El primer pacto que el Señor hizo con los hijos de Israel, después de librarlos de Egipto, fue un pacto de sanidad. El Señor dijo: “Si oyeres atentamente la voz de Jehová tu Dios, e hicieres lo recto delante de sus ojos, y dieres oído a sus mandamientos, y guardares todos sus estatutos, ninguna enfermedad de las que envié a los egipcios te enviaré a ti; porque yo soy Jehová tu sanador” (Éxodo 15:26; Salmo 103:1-5). El sufrimiento sustitutivo del Señor Jesucristo nos liberta de toda enfermedad, “…Él mismo tomó nuestras enfermedades, y llevó nuestras dolencias”. En todo esto vemos que la sanidad divina del cuerpo está en el sacrificio de Cristo (Mateo 8:17; 1 Pedro 2:24; Jeremías 33:3,6; Marcos 16:14-18).

Jesús dijo a los creyentes: “…sobre los enfermos pondrán sus manos y sanarán” (Marcos 16:18).
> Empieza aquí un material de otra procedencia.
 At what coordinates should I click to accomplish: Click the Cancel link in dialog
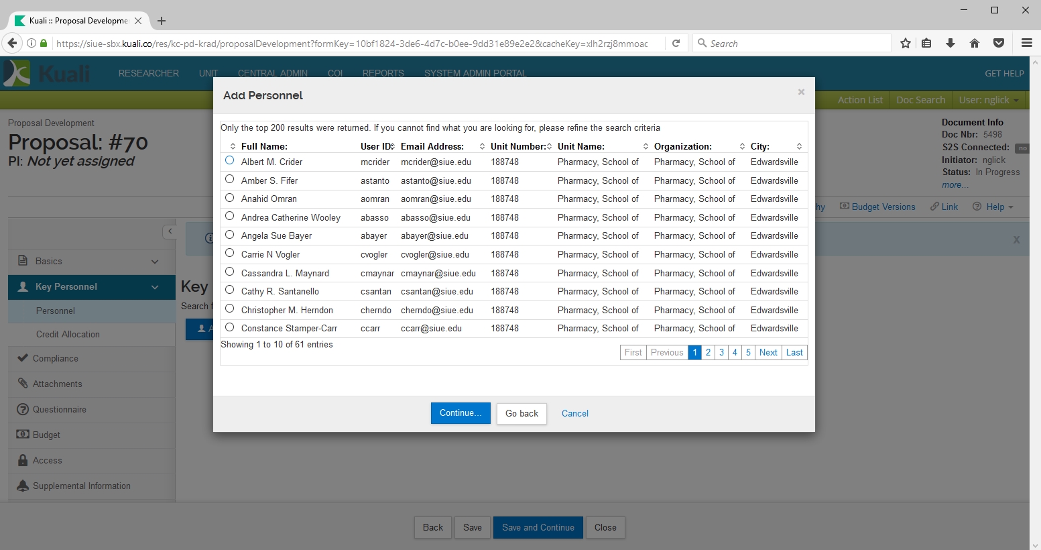pos(574,413)
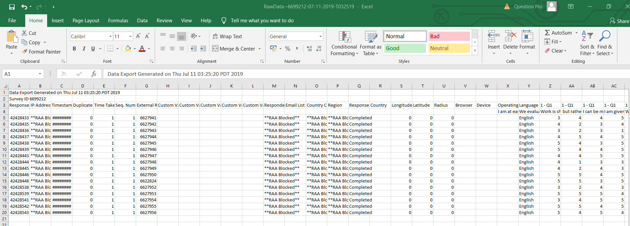Open the Formulas ribbon tab
630x226 pixels.
click(x=118, y=21)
Santiago escribió en su carta: “¿Está alguno enfermo entre vosotros? Llame a los ancianos de la iglesia, y oren por él, ungiéndole con aceite en el Nombre del Señor. Y la oración de fe salvará al enfermo, y el Señor lo levantará; y si hubiere cometido pecados, le serán perdonados. Confesaos vuestras ofensas unos a otros, y orad unos por otros, para que seáis sanados. La oración eficaz del justo puede mucho” (Santiago 5:14-16). Todas estas promesas también son para la iglesia de hoy.